·5 min read

Click Mode vs Hover Mode: Which Otterdock Interaction Style Fits You?

Otterdock offers click-to-expand (zero permissions) and hover-to-expand (Accessibility permission). Compare both modes to find your ideal workflow.

Otterdock opens workflow groups from the Dock in two ways: click to expand, or hover to expand. The difference is not just feel—it changes which macOS permissions are involved. Otterdock runs on macOS 14 Sonoma+ (Swift / SwiftUI), keeps data locally under ~/Library/Application Support/Otterdock/, and updates via Sparkle (direct) or the App Store (MAS).

Click ModeZero permissions neededHover ModeAccessibility permission
Two interaction styles: click for simplicity, hover for speed

Click mode: zero permissions

In click mode, you deliberately press the group to open its popup—same mental model as clicking a Dock folder stack. Otterdock does not need Accessibility permission for this path because the interaction is explicit and routed through normal mouse / trackpad events you already use with the Dock. For workplaces or individuals who minimize granted permissions, click mode is the default-friendly choice.

Tradeoffs: you move the pointer to the icon and click, even when you already "mean" to open the group. Some users prefer that discipline because popups appear only when intended—no risk of panels flickering as the pointer passes by.

Hover mode: Accessibility for pointer position

Hover mode expands the group when the pointer rests on the Dock icon (related: macOS Dock accessibility guide). Detecting hover timing relative to the Dock requires knowing where the pointer is in a way that integrates with Otterdock's UI; on macOS that means granting Accessibility permission. Otterdock uses that permission for mouse position detection only—not for reading other apps' screen contents or controlling them. If you are uncomfortable granting Accessibility for any reason, stay on click mode.

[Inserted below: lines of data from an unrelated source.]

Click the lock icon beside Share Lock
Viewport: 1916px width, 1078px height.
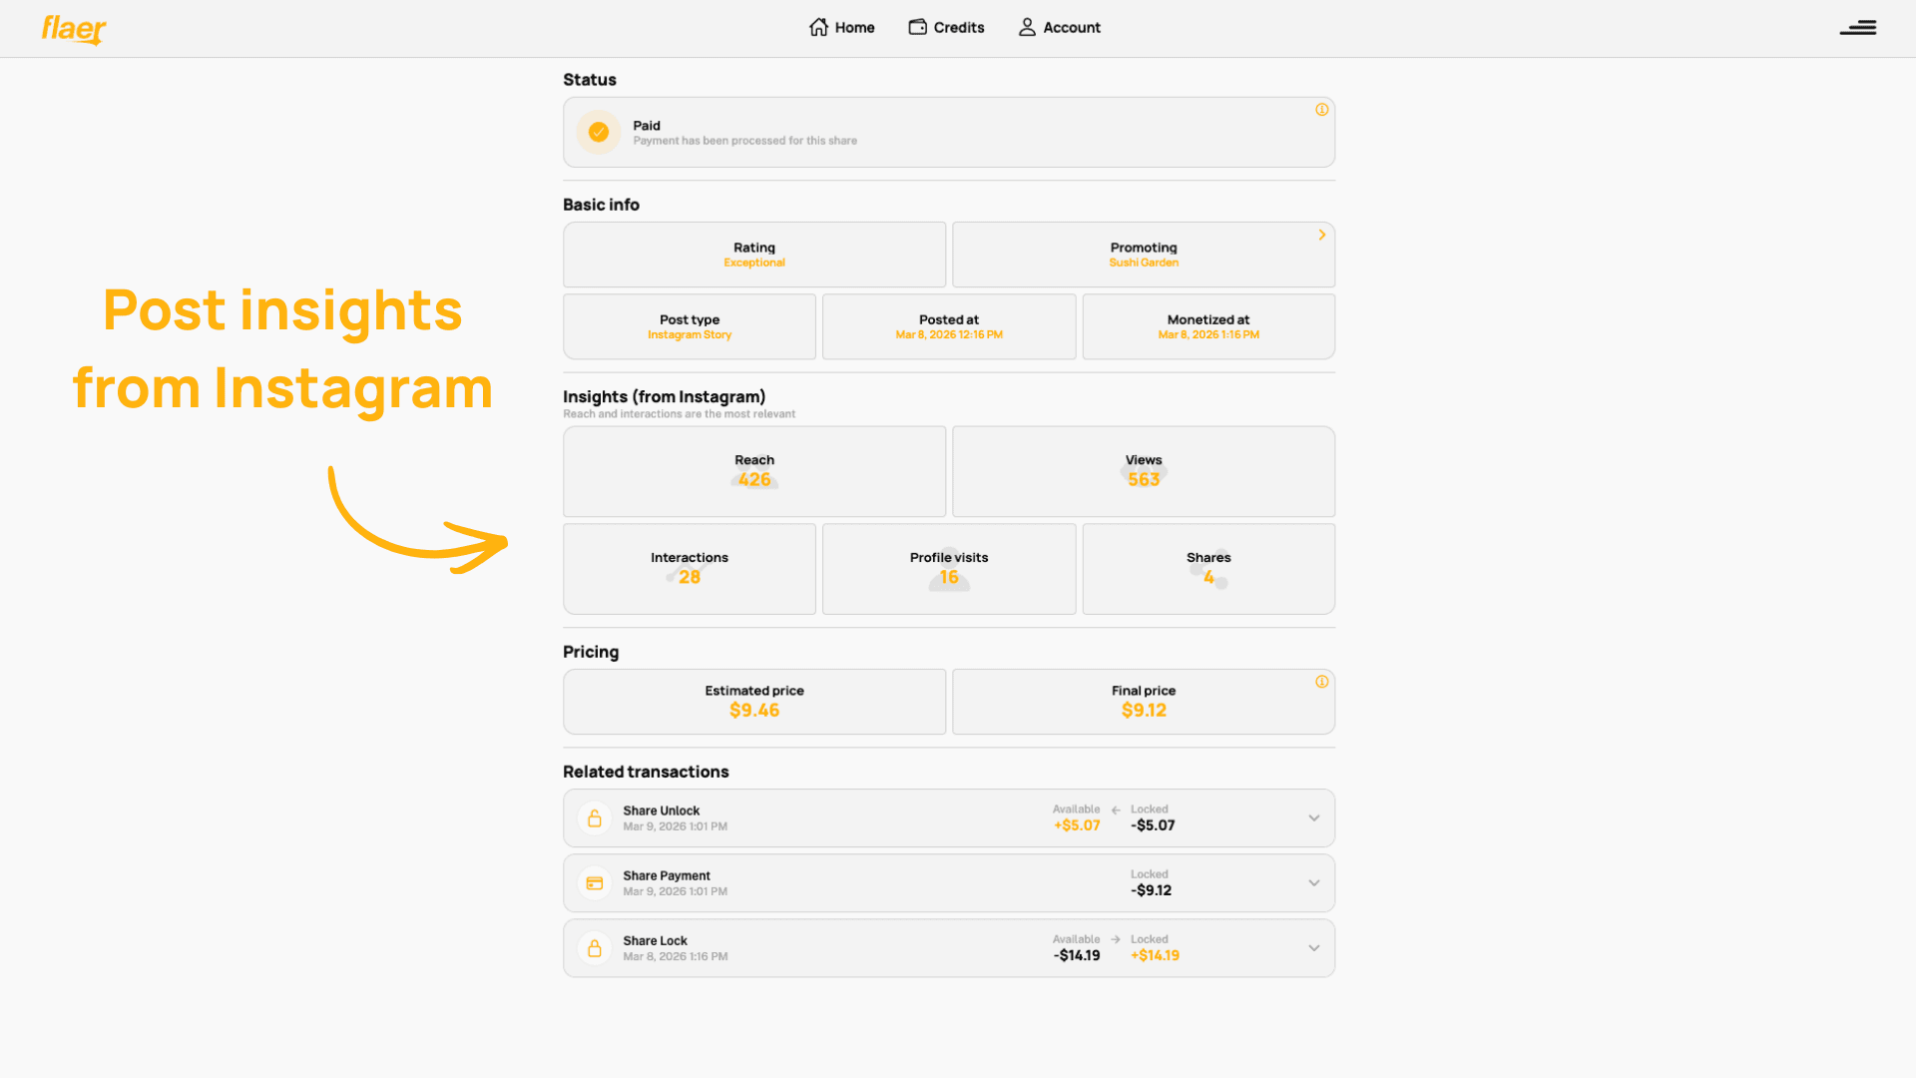595,947
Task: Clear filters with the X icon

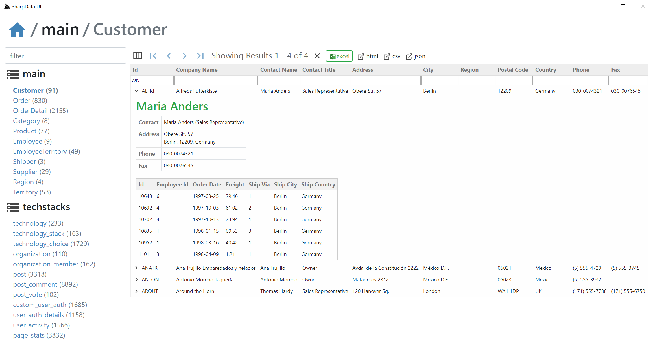Action: click(x=317, y=56)
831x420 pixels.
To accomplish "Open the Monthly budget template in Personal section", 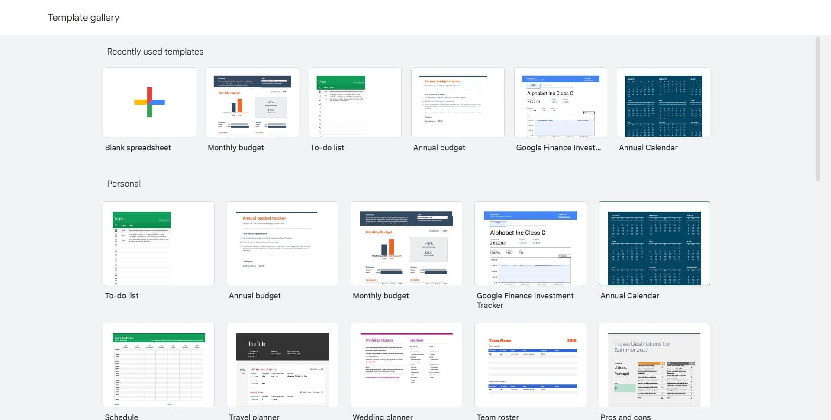I will pyautogui.click(x=406, y=243).
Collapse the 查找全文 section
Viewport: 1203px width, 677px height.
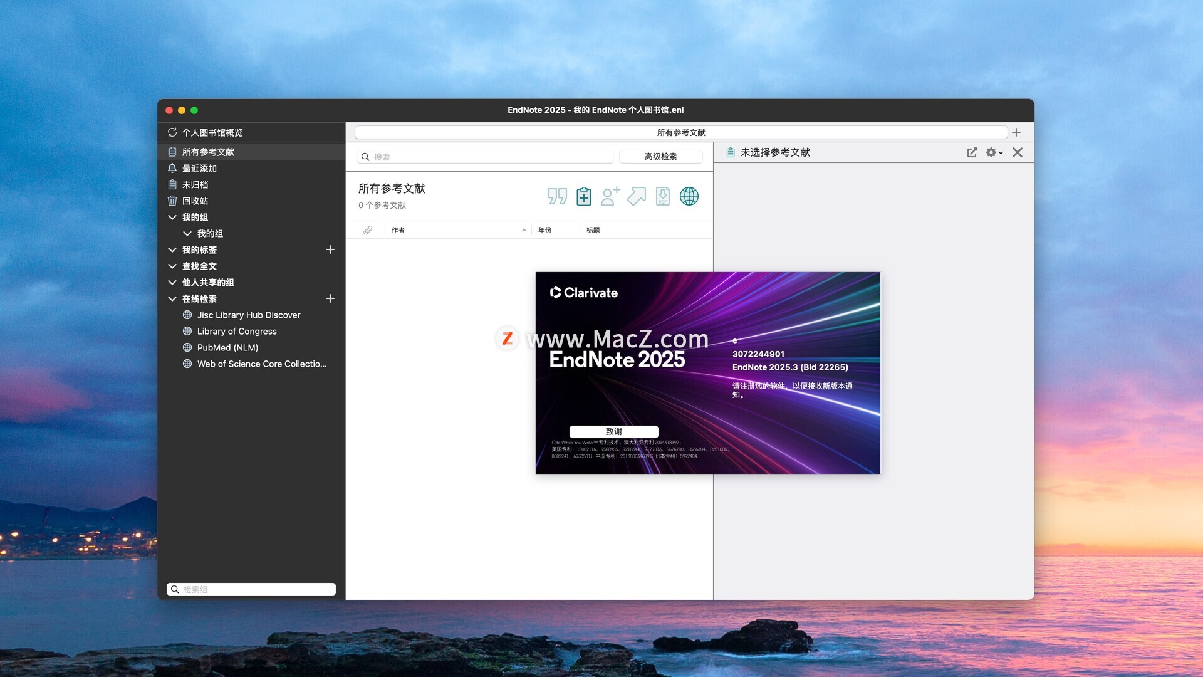click(172, 266)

Tradeoffs: faster access when your hand is already on the mouse, closer to a "palette under the cursor" feel. You must trust the permission dialog; if popups trigger more often than you want, switch back to click mode.

Summary

  • Click: no extra permissions; best when you want explicit control or strict permission hygiene.
  • Hover: requires Accessibility (mouse position only); best when you want speed and are comfortable granting that access.

Third option: global keyboard shortcuts

Beyond click and hover, the direct download edition of Otterdock offers a keyboard-first interaction mode. Press Ctrl+1 through Ctrl+6 to open any of your first six groups instantly—no pointer movement needed. Once a popup is open, you can navigate its items with the keyboard and press Return to launch. This turns Otterdock into a quasi-launcher that sits in the Dock but responds to muscle memory instead of mouse aim.

Keyboard shortcuts require system-level event access, so they are available only in the direct edition, not the sandboxed Mac App Store build. If you live on the keyboard, this mode pairs well with click mode as a fallback for pointer use.

Product context

Groups can hold apps, files, folders, and links; the free tier includes two groups (up to 8 items each), Pro unlocks unlimited groups and items. Pricing is $6.99 on direct distribution and $2.99 on the Mac App Store when available (coming soon). Icon skins include Shelf, Glass, Gradient, Minimal, Otter, and custom import, with Pro-exclusive skins like Sunset Warm. Otterdock enhances the Dock—it does not replace it—using Apple's Dock folder mechanism plus custom popup windows.